(Saved data entries)
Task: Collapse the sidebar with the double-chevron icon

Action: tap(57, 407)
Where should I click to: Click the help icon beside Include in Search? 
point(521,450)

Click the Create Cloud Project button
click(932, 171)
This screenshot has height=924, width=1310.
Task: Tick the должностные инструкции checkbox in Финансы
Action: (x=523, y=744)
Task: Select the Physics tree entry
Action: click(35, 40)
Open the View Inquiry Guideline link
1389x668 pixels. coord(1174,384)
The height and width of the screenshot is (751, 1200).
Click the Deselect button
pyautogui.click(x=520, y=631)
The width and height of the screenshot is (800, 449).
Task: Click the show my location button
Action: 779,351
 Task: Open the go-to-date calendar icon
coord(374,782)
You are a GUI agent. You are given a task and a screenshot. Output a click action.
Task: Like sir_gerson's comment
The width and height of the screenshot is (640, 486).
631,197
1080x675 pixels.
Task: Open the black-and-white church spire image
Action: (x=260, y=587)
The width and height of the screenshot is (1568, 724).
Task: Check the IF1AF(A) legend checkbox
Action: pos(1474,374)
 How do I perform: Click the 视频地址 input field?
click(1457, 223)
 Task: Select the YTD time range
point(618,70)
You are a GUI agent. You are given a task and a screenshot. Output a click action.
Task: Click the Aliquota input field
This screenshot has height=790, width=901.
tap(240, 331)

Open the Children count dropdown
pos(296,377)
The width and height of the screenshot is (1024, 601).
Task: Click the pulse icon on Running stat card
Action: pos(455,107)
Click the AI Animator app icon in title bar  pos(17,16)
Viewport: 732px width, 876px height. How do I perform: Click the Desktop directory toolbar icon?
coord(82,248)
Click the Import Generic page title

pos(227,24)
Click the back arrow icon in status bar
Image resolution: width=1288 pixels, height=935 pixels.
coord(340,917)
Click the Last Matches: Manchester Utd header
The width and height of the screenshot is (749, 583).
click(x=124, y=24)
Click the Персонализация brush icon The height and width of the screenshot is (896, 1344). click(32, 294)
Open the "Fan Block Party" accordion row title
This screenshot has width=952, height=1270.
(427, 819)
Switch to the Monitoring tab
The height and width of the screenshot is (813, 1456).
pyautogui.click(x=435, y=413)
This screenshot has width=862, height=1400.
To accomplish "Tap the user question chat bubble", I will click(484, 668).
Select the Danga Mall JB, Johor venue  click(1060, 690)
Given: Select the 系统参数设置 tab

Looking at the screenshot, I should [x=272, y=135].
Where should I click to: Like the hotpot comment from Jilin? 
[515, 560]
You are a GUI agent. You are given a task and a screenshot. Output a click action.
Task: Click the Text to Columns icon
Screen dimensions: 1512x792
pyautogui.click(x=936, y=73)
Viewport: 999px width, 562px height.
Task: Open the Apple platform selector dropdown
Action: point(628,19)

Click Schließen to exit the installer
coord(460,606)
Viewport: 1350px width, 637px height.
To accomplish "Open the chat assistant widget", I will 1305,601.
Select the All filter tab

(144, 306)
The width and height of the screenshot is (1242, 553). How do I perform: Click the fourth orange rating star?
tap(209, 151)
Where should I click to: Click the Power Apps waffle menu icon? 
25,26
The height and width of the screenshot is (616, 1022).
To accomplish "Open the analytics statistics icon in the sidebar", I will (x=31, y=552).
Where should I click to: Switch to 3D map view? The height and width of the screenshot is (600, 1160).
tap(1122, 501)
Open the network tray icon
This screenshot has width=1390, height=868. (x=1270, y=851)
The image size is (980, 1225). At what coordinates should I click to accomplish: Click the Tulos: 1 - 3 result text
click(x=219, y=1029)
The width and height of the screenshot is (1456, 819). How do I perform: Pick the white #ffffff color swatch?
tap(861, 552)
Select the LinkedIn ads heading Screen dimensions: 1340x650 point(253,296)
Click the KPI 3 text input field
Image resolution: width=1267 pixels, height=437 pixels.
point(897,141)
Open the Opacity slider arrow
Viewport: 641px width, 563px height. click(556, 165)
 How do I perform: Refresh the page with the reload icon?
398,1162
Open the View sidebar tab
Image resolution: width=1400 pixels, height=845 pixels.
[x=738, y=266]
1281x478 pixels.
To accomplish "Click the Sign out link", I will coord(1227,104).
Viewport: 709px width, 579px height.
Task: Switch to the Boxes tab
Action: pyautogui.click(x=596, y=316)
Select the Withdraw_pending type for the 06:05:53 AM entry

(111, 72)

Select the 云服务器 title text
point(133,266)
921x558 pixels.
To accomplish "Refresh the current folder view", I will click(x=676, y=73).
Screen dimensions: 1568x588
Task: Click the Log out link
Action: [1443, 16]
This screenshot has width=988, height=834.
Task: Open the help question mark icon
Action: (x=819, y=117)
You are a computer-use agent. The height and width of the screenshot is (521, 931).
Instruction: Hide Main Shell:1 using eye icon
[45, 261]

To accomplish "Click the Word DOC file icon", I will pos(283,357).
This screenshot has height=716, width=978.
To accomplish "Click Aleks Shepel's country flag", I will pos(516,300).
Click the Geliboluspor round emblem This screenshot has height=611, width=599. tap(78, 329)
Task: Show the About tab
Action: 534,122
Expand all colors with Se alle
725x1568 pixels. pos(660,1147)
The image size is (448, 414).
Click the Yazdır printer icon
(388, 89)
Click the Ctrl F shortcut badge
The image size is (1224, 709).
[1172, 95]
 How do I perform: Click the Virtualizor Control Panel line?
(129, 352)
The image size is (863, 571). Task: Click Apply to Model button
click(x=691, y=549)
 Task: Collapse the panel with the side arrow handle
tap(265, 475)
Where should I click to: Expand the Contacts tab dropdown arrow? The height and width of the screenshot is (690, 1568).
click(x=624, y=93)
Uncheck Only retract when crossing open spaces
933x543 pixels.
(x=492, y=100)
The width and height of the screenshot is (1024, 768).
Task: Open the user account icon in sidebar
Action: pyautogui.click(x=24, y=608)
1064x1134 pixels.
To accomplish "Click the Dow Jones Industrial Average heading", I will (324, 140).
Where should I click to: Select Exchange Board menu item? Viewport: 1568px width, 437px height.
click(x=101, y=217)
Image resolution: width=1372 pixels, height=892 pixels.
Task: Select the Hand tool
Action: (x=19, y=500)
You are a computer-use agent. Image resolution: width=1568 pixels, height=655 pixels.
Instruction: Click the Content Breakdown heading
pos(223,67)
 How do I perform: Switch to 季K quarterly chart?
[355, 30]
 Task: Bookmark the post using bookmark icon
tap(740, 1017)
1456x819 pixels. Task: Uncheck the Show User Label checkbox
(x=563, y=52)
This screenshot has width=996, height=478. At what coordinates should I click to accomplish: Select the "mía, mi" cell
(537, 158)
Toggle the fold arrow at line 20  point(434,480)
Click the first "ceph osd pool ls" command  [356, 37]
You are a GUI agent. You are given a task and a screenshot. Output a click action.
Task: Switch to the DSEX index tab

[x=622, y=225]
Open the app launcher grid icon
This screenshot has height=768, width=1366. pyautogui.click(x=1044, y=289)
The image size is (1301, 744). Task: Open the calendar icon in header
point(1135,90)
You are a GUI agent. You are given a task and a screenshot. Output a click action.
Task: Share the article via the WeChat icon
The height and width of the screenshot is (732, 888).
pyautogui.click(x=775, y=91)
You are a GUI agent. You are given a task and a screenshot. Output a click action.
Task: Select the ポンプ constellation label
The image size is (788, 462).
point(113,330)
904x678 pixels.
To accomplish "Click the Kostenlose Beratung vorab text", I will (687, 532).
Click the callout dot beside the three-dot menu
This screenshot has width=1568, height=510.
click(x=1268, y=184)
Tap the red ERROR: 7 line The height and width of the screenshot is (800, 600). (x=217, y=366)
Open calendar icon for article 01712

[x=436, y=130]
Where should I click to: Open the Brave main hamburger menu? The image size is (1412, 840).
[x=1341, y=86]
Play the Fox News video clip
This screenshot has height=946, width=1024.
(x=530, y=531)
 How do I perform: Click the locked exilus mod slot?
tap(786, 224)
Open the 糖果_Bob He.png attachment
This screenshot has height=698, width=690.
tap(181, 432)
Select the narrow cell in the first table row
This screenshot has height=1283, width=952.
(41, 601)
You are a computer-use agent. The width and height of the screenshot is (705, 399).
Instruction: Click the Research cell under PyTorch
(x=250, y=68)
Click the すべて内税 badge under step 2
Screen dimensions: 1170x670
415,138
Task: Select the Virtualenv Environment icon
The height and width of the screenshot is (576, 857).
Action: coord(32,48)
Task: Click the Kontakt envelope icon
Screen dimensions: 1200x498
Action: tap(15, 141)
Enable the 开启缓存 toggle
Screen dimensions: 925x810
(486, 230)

◆ Assigned task: A word-for-word copy of the lines above from the one with "The height and width of the screenshot is (732, 888)." through the one with "904x678 pixels.", inclusive, is the only output wanted.

◆ Solution:
The height and width of the screenshot is (732, 888).
pyautogui.click(x=775, y=91)
You are a GUI agent. You are given a task and a screenshot. Output a click action.
Task: Select the ポンプ constellation label
The image size is (788, 462).
point(113,330)
904x678 pixels.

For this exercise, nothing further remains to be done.